More than eight decades after it was installed, a memorial to the three 19th-century sibling novelists in London’s Westminster Abbey was amended Thursday to restore the diaereses – the two dots over the e in their surname.

The dots — which indicate that the name is pronounced “brontay” rather than “bront” — were omitted when the stone tablet commemorating Charlotte, Emily and Anne was erected in the abbey’s Poets’ Corner in October 1939, just after the outbreak of World War II.

They were restored after Brontë historian Sharon Wright, editor of the Brontë Society Gazette, raised the issue with Dean of Westminster David Hoyle. The abbey asked its stonemason to tap in the dots and its conservator to paint them.

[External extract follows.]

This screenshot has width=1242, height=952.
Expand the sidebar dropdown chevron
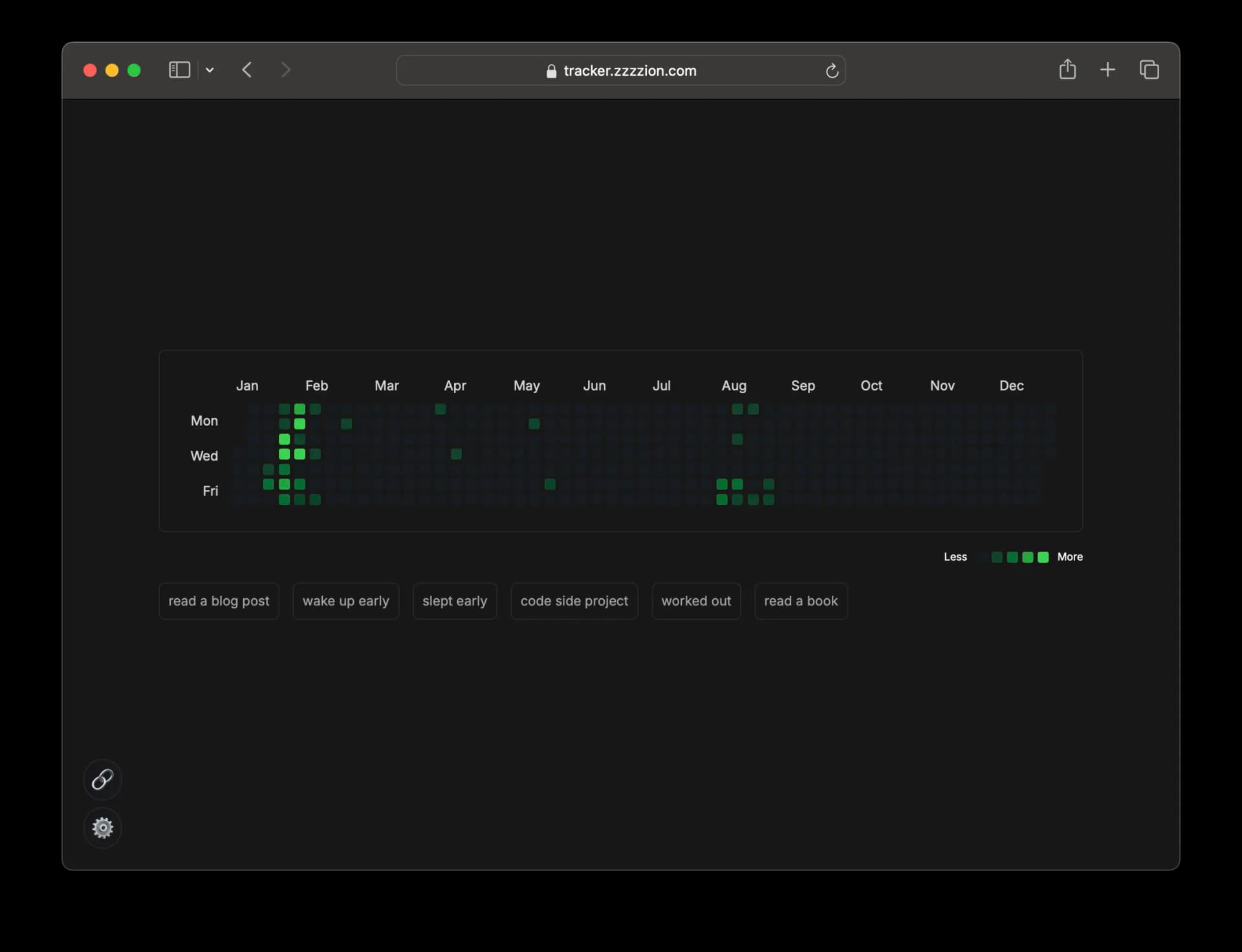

“There’s no paper record for anyone complaining about this or mentioning this, so I just wanted to put it right, really,” Wright said. “These three Yorkshire women deserve their place here, but they also deserve to have their name spelled correctly.”

It’s believed the writers’ Irish father Patrick changed the spelling of his surname from Brunty or Prunty when he went to university in England.

Raised on the wild Yorkshire moors, all three sisters died before they were 40, leaving enduring novels including Charlotte’s “Jane Eyre,” Emily’s “Wuthering Heights” and Anne’s “The Tenant of Wildfell Hall.”

Rebecca Yorke, director of the Brontë Society, welcomed the restoration.

“As the Brontës and their work are loved and respected all over the world, it’s entirely appropriate that their name is spelled correctly on their memorial,” she said.